Action item:
Which lines in the data below contain the string "field"? Show each one.

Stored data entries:
*** Begin section ***
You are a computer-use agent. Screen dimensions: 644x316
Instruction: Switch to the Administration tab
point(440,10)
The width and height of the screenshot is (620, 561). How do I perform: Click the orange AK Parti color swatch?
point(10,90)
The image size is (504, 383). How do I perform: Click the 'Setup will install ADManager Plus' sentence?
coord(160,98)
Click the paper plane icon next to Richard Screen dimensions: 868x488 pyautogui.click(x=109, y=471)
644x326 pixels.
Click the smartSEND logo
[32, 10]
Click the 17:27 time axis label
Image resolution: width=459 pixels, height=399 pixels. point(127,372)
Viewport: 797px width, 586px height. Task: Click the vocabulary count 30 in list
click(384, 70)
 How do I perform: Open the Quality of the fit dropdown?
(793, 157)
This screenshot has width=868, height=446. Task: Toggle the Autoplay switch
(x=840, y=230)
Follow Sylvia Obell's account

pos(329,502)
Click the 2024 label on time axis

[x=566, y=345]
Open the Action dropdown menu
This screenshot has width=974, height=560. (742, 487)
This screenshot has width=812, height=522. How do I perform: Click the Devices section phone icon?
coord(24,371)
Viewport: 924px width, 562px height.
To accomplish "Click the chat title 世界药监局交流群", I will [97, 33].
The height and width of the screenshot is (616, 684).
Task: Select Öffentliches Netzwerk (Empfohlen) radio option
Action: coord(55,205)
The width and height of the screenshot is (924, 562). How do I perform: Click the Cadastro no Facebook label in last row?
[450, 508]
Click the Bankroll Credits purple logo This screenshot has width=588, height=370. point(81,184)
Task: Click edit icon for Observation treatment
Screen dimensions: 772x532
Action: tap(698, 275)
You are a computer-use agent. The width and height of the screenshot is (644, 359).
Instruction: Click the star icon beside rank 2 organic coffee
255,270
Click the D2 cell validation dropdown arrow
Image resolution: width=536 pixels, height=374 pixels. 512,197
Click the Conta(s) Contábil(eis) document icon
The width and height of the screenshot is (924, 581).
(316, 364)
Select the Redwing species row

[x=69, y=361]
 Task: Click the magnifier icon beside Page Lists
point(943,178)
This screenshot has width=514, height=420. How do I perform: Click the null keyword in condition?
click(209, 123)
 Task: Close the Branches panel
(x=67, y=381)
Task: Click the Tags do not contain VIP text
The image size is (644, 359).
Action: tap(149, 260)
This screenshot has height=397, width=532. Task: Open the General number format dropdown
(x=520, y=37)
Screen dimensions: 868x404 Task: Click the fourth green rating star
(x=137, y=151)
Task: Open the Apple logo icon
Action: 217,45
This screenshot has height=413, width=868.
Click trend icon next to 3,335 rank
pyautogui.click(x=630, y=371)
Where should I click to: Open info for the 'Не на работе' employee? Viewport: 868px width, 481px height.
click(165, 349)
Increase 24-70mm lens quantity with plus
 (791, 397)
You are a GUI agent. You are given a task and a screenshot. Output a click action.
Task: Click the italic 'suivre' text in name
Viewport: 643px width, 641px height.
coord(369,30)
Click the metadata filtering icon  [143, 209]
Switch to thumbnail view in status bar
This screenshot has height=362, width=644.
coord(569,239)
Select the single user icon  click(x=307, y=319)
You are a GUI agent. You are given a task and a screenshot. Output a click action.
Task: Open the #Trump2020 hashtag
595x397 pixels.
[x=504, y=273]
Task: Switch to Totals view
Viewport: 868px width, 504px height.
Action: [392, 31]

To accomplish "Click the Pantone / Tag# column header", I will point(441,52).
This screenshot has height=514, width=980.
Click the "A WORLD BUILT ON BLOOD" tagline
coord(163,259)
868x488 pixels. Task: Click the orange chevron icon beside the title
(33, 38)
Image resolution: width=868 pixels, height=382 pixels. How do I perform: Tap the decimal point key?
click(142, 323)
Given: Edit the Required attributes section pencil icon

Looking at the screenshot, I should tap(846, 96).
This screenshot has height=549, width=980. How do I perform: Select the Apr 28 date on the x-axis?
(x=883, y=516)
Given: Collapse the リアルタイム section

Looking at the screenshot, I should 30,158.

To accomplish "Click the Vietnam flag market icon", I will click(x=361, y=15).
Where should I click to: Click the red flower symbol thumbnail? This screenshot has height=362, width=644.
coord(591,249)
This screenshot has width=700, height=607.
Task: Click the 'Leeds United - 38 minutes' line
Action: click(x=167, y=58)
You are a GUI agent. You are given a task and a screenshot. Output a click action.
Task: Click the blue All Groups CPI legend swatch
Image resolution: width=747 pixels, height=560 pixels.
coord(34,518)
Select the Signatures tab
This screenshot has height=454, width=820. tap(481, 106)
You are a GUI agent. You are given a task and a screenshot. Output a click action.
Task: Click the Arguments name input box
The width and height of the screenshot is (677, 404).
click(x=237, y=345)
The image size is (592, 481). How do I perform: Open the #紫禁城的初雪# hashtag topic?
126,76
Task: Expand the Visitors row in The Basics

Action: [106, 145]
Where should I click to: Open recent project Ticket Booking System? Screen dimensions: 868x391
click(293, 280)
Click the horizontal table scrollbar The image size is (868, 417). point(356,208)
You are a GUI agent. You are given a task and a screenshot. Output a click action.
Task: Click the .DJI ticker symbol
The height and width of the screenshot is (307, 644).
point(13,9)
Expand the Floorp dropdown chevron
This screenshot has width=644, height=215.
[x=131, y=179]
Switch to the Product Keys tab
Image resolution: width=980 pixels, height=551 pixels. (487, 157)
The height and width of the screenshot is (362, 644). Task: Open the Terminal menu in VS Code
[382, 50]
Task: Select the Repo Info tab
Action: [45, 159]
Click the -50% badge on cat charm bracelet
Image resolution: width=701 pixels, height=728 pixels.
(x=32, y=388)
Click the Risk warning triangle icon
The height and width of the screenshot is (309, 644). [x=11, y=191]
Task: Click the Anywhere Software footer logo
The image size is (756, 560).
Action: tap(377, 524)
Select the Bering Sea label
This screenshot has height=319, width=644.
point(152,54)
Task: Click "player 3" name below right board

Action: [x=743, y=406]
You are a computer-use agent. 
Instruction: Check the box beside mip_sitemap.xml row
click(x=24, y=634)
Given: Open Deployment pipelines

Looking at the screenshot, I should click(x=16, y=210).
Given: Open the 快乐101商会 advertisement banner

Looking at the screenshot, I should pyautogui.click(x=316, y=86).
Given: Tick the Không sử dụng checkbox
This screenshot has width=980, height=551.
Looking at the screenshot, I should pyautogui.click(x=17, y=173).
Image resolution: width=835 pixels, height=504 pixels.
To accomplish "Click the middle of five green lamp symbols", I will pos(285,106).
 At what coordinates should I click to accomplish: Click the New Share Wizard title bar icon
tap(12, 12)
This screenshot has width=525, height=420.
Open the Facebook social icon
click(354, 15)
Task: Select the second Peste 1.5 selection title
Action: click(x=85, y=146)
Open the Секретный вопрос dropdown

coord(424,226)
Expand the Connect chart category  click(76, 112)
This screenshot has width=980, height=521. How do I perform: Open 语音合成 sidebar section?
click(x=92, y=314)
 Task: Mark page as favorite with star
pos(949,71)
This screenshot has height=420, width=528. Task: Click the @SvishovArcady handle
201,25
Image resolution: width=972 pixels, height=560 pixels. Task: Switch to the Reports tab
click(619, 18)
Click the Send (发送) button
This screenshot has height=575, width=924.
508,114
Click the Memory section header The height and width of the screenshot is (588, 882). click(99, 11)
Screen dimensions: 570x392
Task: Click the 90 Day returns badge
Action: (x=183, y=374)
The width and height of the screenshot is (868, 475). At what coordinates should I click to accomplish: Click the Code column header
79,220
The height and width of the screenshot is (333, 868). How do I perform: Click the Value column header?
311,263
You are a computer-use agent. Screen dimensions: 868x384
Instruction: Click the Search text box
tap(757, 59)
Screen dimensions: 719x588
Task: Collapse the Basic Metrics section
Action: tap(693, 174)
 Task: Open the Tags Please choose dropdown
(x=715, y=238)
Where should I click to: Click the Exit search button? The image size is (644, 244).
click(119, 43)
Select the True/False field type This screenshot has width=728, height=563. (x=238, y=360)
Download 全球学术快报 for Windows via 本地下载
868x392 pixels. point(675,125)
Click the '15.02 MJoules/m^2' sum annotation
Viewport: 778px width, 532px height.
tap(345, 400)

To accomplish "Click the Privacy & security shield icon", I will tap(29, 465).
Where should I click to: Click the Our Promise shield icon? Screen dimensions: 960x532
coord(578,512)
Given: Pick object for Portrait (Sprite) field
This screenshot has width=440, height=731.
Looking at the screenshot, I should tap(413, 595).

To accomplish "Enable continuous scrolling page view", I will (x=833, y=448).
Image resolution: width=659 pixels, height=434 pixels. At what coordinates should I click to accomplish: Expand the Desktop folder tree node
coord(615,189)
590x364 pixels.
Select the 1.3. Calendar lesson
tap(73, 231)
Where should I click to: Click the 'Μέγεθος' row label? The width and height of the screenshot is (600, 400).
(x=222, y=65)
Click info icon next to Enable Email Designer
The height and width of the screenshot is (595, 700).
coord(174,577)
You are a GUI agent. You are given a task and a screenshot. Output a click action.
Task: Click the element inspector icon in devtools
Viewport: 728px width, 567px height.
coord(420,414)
*** End section ***
Exercise solution:
Select the True/False field type This screenshot has width=728, height=563. (x=238, y=360)
Given: Pick object for Portrait (Sprite) field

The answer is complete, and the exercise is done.